(Saved entries)
——

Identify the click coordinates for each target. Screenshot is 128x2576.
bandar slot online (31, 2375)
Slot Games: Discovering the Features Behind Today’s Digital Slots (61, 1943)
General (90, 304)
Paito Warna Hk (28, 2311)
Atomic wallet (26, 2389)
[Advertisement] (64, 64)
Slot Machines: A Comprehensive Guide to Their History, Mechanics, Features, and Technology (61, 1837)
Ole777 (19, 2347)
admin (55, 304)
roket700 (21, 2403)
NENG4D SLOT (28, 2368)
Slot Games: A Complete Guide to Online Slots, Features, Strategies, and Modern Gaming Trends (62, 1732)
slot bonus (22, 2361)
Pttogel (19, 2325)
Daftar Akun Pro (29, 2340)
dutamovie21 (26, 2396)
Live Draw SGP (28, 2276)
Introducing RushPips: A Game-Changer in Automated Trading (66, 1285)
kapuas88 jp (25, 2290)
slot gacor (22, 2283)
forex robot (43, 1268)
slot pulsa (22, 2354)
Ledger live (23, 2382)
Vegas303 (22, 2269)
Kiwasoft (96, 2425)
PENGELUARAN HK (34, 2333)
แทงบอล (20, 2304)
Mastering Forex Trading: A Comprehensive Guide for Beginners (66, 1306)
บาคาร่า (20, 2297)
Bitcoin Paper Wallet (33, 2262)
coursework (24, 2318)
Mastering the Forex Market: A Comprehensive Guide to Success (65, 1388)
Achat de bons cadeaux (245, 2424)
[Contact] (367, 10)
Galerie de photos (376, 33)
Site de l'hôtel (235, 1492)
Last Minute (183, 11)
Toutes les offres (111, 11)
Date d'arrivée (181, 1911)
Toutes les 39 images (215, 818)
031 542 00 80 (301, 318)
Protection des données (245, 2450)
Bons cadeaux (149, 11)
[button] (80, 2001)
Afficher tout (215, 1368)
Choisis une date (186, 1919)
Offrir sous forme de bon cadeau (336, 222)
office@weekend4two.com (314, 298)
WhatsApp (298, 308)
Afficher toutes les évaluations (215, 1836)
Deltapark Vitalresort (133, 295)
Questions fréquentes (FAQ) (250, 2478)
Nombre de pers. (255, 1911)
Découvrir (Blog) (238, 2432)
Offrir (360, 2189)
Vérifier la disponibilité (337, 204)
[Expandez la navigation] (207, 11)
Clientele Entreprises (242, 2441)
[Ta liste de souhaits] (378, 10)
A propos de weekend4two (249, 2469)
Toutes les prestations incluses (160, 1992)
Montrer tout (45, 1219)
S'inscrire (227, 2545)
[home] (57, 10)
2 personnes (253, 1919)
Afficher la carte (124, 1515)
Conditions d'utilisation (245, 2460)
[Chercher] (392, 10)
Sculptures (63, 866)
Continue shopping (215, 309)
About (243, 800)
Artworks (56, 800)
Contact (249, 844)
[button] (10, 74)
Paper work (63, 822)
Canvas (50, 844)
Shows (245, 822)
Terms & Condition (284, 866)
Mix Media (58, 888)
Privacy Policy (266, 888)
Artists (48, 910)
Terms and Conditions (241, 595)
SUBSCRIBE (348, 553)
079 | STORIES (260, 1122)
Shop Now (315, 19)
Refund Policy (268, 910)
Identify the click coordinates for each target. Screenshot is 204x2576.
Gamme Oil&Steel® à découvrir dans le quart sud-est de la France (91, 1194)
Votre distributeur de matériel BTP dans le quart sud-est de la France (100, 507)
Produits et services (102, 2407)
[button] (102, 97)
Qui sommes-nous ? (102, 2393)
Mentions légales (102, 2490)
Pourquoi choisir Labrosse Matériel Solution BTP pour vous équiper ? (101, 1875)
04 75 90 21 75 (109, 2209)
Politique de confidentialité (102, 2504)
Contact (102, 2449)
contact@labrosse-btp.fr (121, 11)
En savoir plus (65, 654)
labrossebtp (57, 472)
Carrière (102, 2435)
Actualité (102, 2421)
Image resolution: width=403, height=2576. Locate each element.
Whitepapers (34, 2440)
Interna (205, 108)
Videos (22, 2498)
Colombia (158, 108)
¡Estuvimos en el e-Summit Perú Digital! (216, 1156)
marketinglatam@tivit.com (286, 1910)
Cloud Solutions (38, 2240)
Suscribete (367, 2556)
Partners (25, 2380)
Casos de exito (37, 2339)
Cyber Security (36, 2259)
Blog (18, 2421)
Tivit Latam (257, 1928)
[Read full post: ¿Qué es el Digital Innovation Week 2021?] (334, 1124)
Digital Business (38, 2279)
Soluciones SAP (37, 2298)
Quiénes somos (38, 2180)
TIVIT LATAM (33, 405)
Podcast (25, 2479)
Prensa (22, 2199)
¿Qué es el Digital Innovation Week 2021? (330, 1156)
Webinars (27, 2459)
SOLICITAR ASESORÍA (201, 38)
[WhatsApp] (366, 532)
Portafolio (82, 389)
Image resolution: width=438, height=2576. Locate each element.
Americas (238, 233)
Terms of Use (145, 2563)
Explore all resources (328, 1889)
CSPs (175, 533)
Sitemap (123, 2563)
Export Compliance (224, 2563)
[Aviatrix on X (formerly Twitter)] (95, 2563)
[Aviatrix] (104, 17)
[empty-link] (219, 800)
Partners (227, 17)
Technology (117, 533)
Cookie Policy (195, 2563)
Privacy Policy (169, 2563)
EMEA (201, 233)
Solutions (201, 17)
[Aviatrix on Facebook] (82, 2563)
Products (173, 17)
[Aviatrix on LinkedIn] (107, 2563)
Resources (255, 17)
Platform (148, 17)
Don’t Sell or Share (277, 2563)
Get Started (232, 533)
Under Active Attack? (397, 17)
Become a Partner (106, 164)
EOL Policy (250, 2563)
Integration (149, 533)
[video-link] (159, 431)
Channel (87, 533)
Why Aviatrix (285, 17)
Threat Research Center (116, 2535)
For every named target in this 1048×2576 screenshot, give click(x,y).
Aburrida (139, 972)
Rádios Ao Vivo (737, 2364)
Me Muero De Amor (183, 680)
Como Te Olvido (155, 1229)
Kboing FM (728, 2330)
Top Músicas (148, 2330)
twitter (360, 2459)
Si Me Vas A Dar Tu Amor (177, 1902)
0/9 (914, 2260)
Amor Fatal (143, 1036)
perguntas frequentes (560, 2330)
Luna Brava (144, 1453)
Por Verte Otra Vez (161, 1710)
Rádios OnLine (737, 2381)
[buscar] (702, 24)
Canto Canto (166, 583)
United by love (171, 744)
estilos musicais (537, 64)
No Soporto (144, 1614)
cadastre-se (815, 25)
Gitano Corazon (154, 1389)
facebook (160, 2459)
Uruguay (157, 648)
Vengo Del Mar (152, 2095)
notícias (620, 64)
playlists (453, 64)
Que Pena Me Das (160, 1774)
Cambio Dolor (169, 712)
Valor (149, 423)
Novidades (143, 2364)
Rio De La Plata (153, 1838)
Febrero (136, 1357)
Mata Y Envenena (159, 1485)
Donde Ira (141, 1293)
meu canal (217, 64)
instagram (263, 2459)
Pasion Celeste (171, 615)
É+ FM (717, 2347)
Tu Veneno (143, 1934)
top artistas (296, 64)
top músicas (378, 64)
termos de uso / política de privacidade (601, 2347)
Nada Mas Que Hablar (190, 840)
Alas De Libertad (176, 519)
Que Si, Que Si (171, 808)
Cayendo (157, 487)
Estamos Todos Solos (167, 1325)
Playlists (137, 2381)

——

*EXERCISE DIRECTIONS*.
Print each entry exactly as it was written.

*RESPONSE*.
Identify the click coordinates for each target. Screenshot is 128x2576.
bandar slot online (31, 2375)
Slot Games: Discovering the Features Behind Today’s Digital Slots (61, 1943)
General (90, 304)
Paito Warna Hk (28, 2311)
Atomic wallet (26, 2389)
[Advertisement] (64, 64)
Slot Machines: A Comprehensive Guide to Their History, Mechanics, Features, and Technology (61, 1837)
Ole777 (19, 2347)
admin (55, 304)
roket700 (21, 2403)
NENG4D SLOT (28, 2368)
Slot Games: A Complete Guide to Online Slots, Features, Strategies, and Modern Gaming Trends (62, 1732)
slot bonus (22, 2361)
Pttogel (19, 2325)
Daftar Akun Pro (29, 2340)
dutamovie21 (26, 2396)
Live Draw SGP (28, 2276)
Introducing RushPips: A Game-Changer in Automated Trading (66, 1285)
kapuas88 jp (25, 2290)
slot gacor (22, 2283)
forex robot (43, 1268)
slot pulsa (22, 2354)
Ledger live (23, 2382)
Vegas303 (22, 2269)
Kiwasoft (96, 2425)
PENGELUARAN HK (34, 2333)
แทงบอล (20, 2304)
Mastering Forex Trading: A Comprehensive Guide for Beginners (66, 1306)
บาคาร่า (20, 2297)
Bitcoin Paper Wallet (33, 2262)
coursework (24, 2318)
Mastering the Forex Market: A Comprehensive Guide to Success (65, 1388)
Achat de bons cadeaux (245, 2424)
[Contact] (367, 10)
Galerie de photos (376, 33)
Site de l'hôtel (235, 1492)
Last Minute (183, 11)
Toutes les offres (111, 11)
Date d'arrivée (181, 1911)
Toutes les 39 images (215, 818)
031 542 00 80 (301, 318)
Protection des données (245, 2450)
Bons cadeaux (149, 11)
[button] (80, 2001)
Afficher tout (215, 1368)
Choisis une date (186, 1919)
Offrir sous forme de bon cadeau (336, 222)
office@weekend4two.com (314, 298)
WhatsApp (298, 308)
Afficher toutes les évaluations (215, 1836)
Deltapark Vitalresort (133, 295)
Questions fréquentes (FAQ) (250, 2478)
Nombre de pers. (255, 1911)
Découvrir (Blog) (238, 2432)
Offrir (360, 2189)
Vérifier la disponibilité (337, 204)
[Expandez la navigation] (207, 11)
Clientele Entreprises (242, 2441)
[Ta liste de souhaits] (378, 10)
A propos de weekend4two (249, 2469)
Toutes les prestations incluses (160, 1992)
Montrer tout (45, 1219)
S'inscrire (227, 2545)
[home] (57, 10)
2 personnes (253, 1919)
Afficher la carte (124, 1515)
Conditions d'utilisation (245, 2460)
[Chercher] (392, 10)
Sculptures (63, 866)
Continue shopping (215, 309)
About (243, 800)
Artworks (56, 800)
Contact (249, 844)
[button] (10, 74)
Paper work (63, 822)
Canvas (50, 844)
Shows (245, 822)
Terms & Condition (284, 866)
Mix Media (58, 888)
Privacy Policy (266, 888)
Artists (48, 910)
Terms and Conditions (241, 595)
SUBSCRIBE (348, 553)
079 | STORIES (260, 1122)
Shop Now (315, 19)
Refund Policy (268, 910)
Identify the click coordinates for each target. Screenshot is 204x2576.
Gamme Oil&Steel® à découvrir dans le quart sud-est de la France (91, 1194)
Votre distributeur de matériel BTP dans le quart sud-est de la France (100, 507)
Produits et services (102, 2407)
[button] (102, 97)
Qui sommes-nous ? (102, 2393)
Mentions légales (102, 2490)
Pourquoi choisir Labrosse Matériel Solution BTP pour vous équiper ? (101, 1875)
04 75 90 21 75 (109, 2209)
Politique de confidentialité (102, 2504)
Contact (102, 2449)
contact@labrosse-btp.fr (121, 11)
En savoir plus (65, 654)
labrossebtp (57, 472)
Carrière (102, 2435)
Actualité (102, 2421)
Image resolution: width=403, height=2576. Locate each element.
Whitepapers (34, 2440)
Interna (205, 108)
Videos (22, 2498)
Colombia (158, 108)
¡Estuvimos en el e-Summit Perú Digital! (216, 1156)
marketinglatam@tivit.com (286, 1910)
Cloud Solutions (38, 2240)
Suscribete (367, 2556)
Partners (25, 2380)
Casos de exito (37, 2339)
Cyber Security (36, 2259)
Blog (18, 2421)
Tivit Latam (257, 1928)
[Read full post: ¿Qué es el Digital Innovation Week 2021?] (334, 1124)
Digital Business (38, 2279)
Soluciones SAP (37, 2298)
Quiénes somos (38, 2180)
TIVIT LATAM (33, 405)
Podcast (25, 2479)
Prensa (22, 2199)
¿Qué es el Digital Innovation Week 2021? (330, 1156)
Webinars (27, 2459)
SOLICITAR ASESORÍA (201, 38)
[WhatsApp] (366, 532)
Portafolio (82, 389)
Image resolution: width=438, height=2576. Locate each element.
Americas (238, 233)
Terms of Use (145, 2563)
Explore all resources (328, 1889)
CSPs (175, 533)
Sitemap (123, 2563)
Export Compliance (224, 2563)
[Aviatrix on X (formerly Twitter)] (95, 2563)
[Aviatrix] (104, 17)
[empty-link] (219, 800)
Partners (227, 17)
Technology (117, 533)
Cookie Policy (195, 2563)
Privacy Policy (169, 2563)
EMEA (201, 233)
Solutions (201, 17)
[Aviatrix on Facebook] (82, 2563)
Products (173, 17)
[Aviatrix on LinkedIn] (107, 2563)
Resources (255, 17)
Platform (148, 17)
Don’t Sell or Share (277, 2563)
Get Started (232, 533)
Under Active Attack? (397, 17)
Become a Partner (106, 164)
EOL Policy (250, 2563)
Integration (149, 533)
[video-link] (159, 431)
Channel (87, 533)
Why Aviatrix (285, 17)
Threat Research Center (116, 2535)
For every named target in this 1048×2576 screenshot, give click(x,y).
Aburrida (139, 972)
Rádios Ao Vivo (737, 2364)
Me Muero De Amor (183, 680)
Como Te Olvido (155, 1229)
Kboing FM (728, 2330)
Top Músicas (148, 2330)
twitter (360, 2459)
Si Me Vas A Dar Tu Amor (177, 1902)
0/9 (914, 2260)
Amor Fatal (143, 1036)
perguntas frequentes (560, 2330)
Luna Brava (144, 1453)
Por Verte Otra Vez (161, 1710)
Rádios OnLine (737, 2381)
[buscar] (702, 24)
Canto Canto (166, 583)
United by love (171, 744)
estilos musicais (537, 64)
No Soporto (144, 1614)
cadastre-se (815, 25)
Gitano Corazon (154, 1389)
facebook (160, 2459)
Uruguay (157, 648)
Vengo Del Mar (152, 2095)
notícias (620, 64)
playlists (453, 64)
Que Pena Me Das (160, 1774)
Cambio Dolor (169, 712)
Valor (149, 423)
Novidades (143, 2364)
Rio De La Plata (153, 1838)
Febrero (136, 1357)
Mata Y Envenena (159, 1485)
Donde Ira (141, 1293)
meu canal (217, 64)
instagram (263, 2459)
Pasion Celeste (171, 615)
É+ FM (717, 2347)
Tu Veneno (143, 1934)
top artistas (296, 64)
top músicas (378, 64)
termos de uso / política de privacidade (601, 2347)
Nada Mas Que Hablar (190, 840)
Alas De Libertad (176, 519)
Que Si, Que Si (171, 808)
Cayendo (157, 487)
Estamos Todos Solos (167, 1325)
Playlists (137, 2381)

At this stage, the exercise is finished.